For the first time in history, a group of scientists at Beth Israel Deaconess Medical Center in Boston managed to define physiological function of dreaming. They found out that dreaming is essential for unconscious processing of the previous experiences and receiving a new layer of knowledge. The results of this study were published in April 2010 in the online journal Current Biology.
Robert Stickgold, a leader of the study and psychiatry professor at Harvard Medical School, explained the essence if the experiments as the following. Several participants were asked to remember the layout of a 3D maze at the computer screens, and then 5 hours later they were placed again at a random location in virtual space and asked to find a landmark tree. It turned out that those people who were allowed to have a nap and reported about seeing the task in their dreams managed to complete it much faster.

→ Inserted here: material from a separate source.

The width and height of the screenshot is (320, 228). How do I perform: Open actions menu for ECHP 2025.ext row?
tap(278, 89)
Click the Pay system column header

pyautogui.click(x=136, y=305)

The first author of the study, Erin Wamsley, PhD at BIDMC and Harvard Medical School, says: “Our findings suggest that if something is difficult for you, it’s more meaningful to you and the sleeping brain therefore focuses on that subject – it ‘knows’ you need to work on it to get better, and this seems to be where dreaming can be of most benefit.” That is why the scientists recommend modern students to do their main studies right before going to bed, hoping that their brain and memory will consolidate during the sleep.
“What’s got us really excited, is that after nearly 100 years of debate about the function of dreams, this study tells us that dreams are the brain’s way of processing, integrating and really understanding new information,” says Robert Stickgold. The specialist is certain that dreaming is linked to better memory and enhances the abilities of human brain to work on given tasks at various levels.